Graphical review of the aero evolution of the WRC cars (2017-2021)

The 2021 ACI Rally Monza will represent the last event for the most aerodynamic generation of WRC cars. It was almost five years ago, January 2017, when these cars first appeared in competition, and much has changed since then. During this period, the cars have been constantly upgraded, whether to increase front grip, to improve aerodynamic balance or to maximise the performance of specific aero parts, while at the same time, issues such as design flaws or particular problems have been resolved. This is our graphical review of the aerodynamic evolution of the 2017 WRC cars during this period, one of the most intense in history, for aerodynamics enthusiasts.

Top images from Rallye Monte-Carlo 2017 by (left to right) Alexis Joye, @World (TGR-WRC) and Sarah Vessely (HMS) – Bottom images from Rally Catalunya 2021 by llluis555

The images above show the many aerodynamic changes the cars have undergone over the last five years, as a result of the constant development carried out by the teams in all areas.

Front evolution of the Toyota Yaris WRC from 2017 to 2021 – images by @World/TGR-WRC (left) and llluis555 (center and right)

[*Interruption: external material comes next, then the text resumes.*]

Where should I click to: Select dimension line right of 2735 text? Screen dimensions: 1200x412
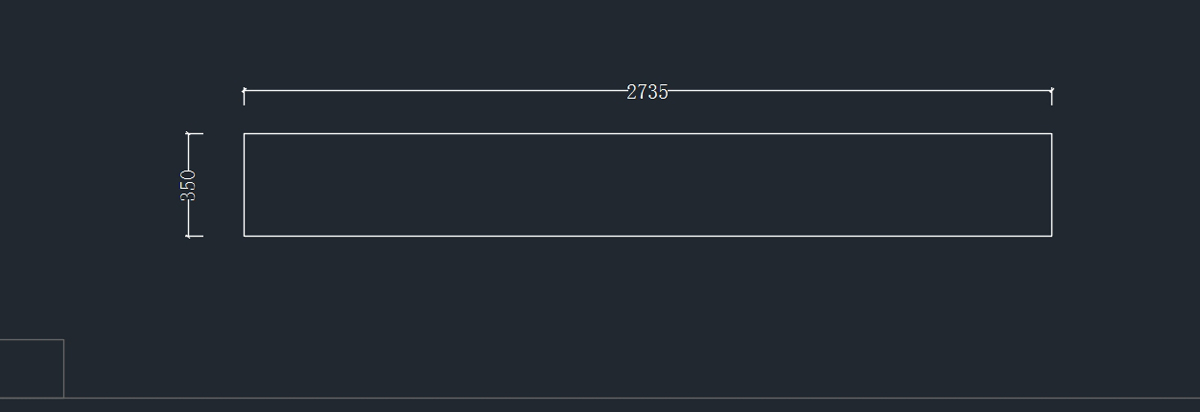[x=860, y=91]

Most of the aerodynamic modifications concentrated on the front of the cars. The main reason was to generate more front downforce, to compensate for the excess rear downforce, which caused unbalance and understeer. Adding dive planes with lips and serrated edges, forcing airflow into the front fenders, reshaping the upper surface of the fenders like an inverted wing or installing winglets and deflectors on top of the fenders were some of the solutions the teams deployed to achieve the desired balance.

Front evolution of the Hyundai i20 Coupé WRC from 2017 to 2021 – images by Hyundai Motorsport (2017 and 2018) and llluis555 (2019 and 2021)

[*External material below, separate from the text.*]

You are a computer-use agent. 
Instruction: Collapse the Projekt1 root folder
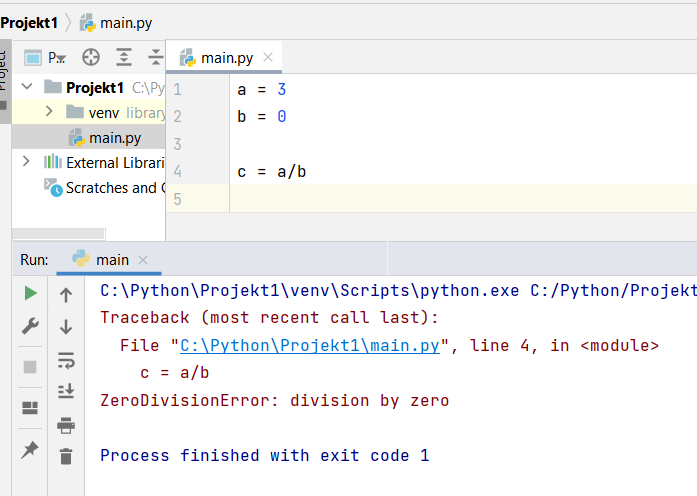point(27,87)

But some of the front-end modifications also served other purposes: protecting the sides of the car from air entrance from underneath the car or better channelling the airflow to the rear wing. Combined with additional solutions, such as redesigning the front wing vents and modifying the side mirrors, the result was an increase in downforce generation both under the car and at the rear, respectively.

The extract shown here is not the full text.